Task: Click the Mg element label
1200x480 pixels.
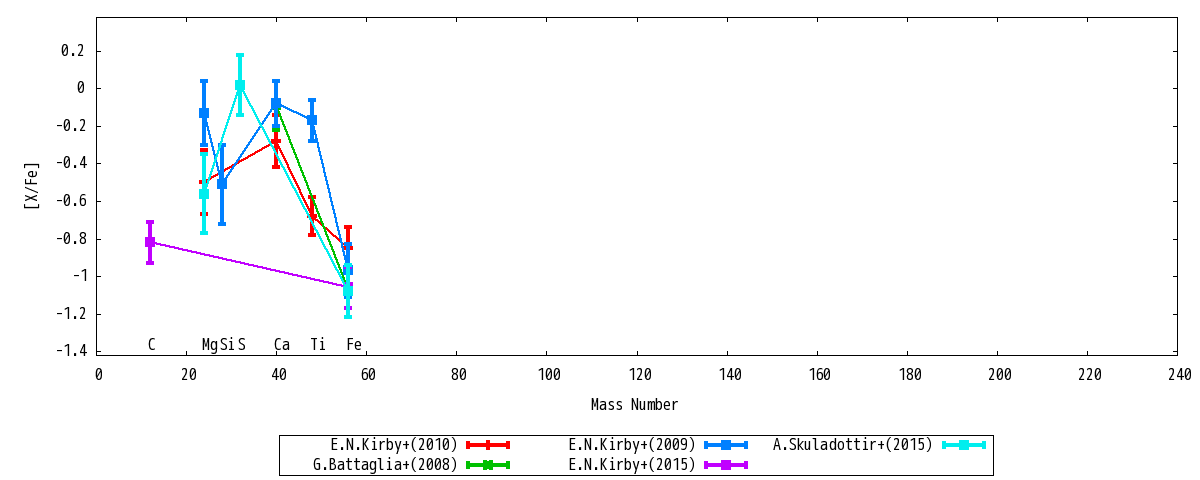Action: [210, 345]
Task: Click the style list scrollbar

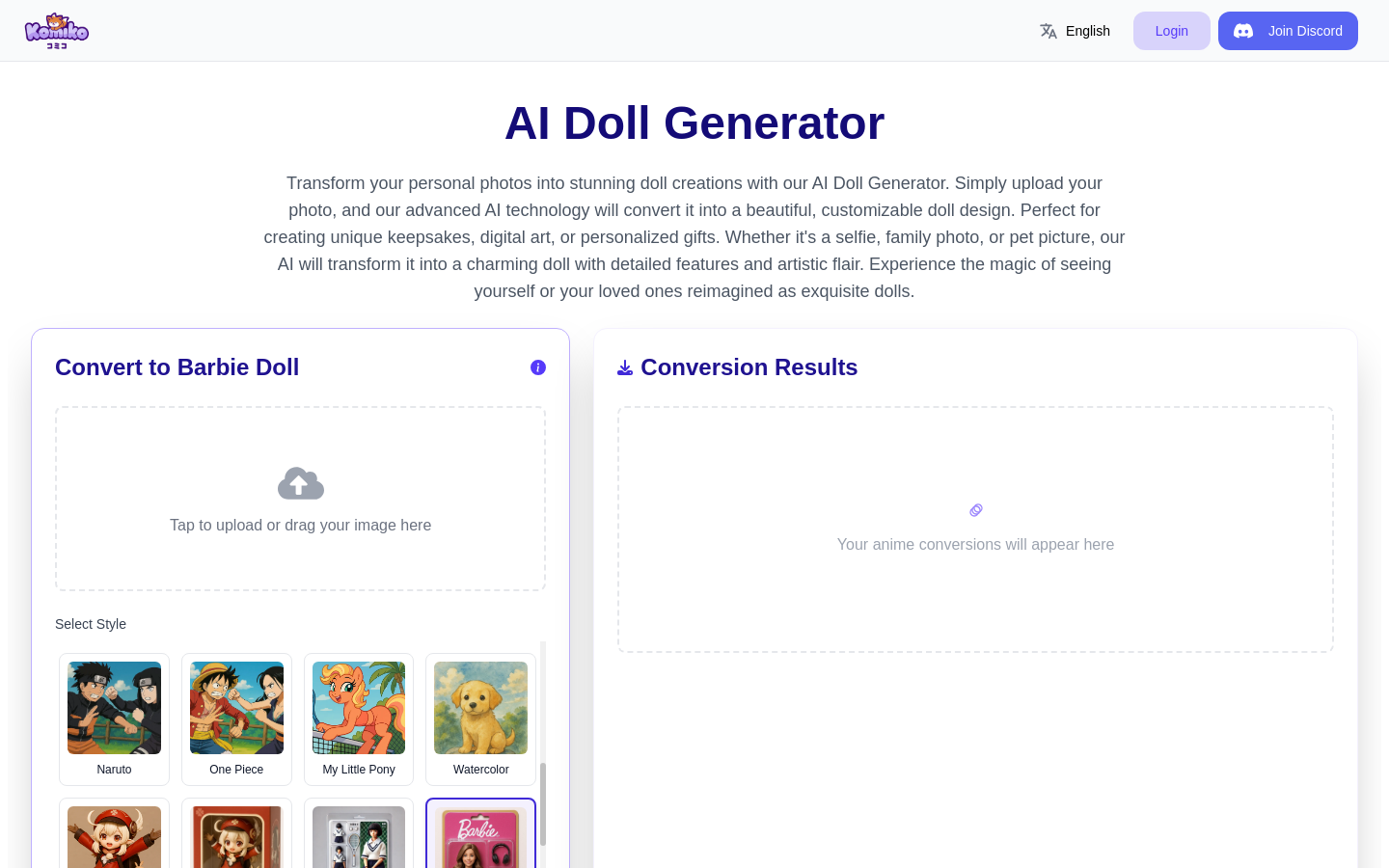Action: tap(543, 804)
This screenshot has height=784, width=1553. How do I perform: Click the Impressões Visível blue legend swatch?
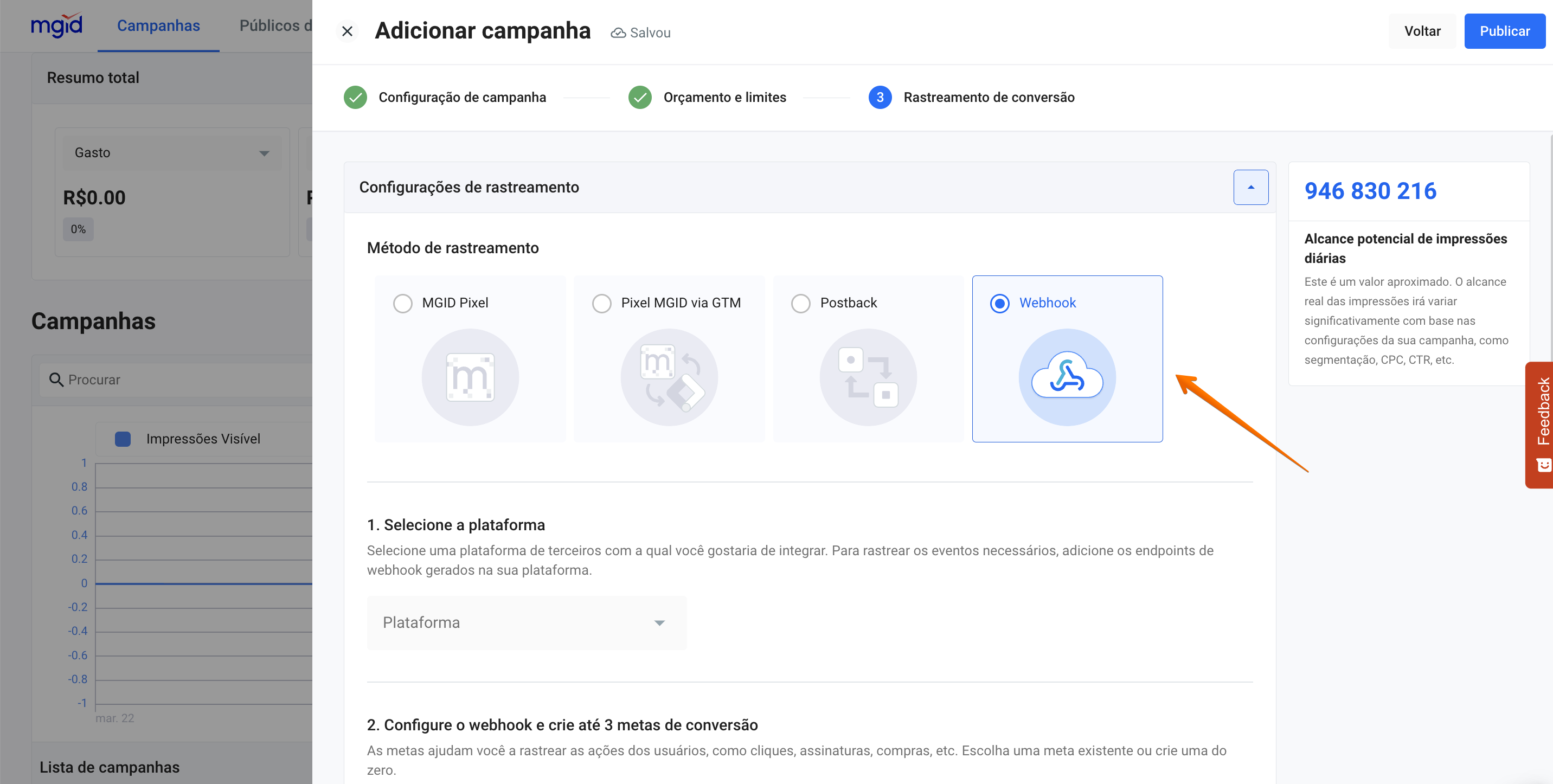tap(123, 439)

◆ WHAT TO WORK ON: Put each line of the items above into a Markdown table with two columns, Row and Line. Number the rows, skip blank lines, and leave the pictures out.

◆ ANSWER IN FULL:
| Row | Line |
|---|---|
| 1 | Task: Click the Mg element label |
| 2 | 1200x480 pixels. |
| 3 | Action: [210, 345] |
| 4 | Task: Click the style list scrollbar |
| 5 | Action: tap(543, 804) |
| 6 | This screenshot has height=784, width=1553. How do I perform: Click the Impressões Visível blue legend swatch? |
| 7 | tap(123, 439) |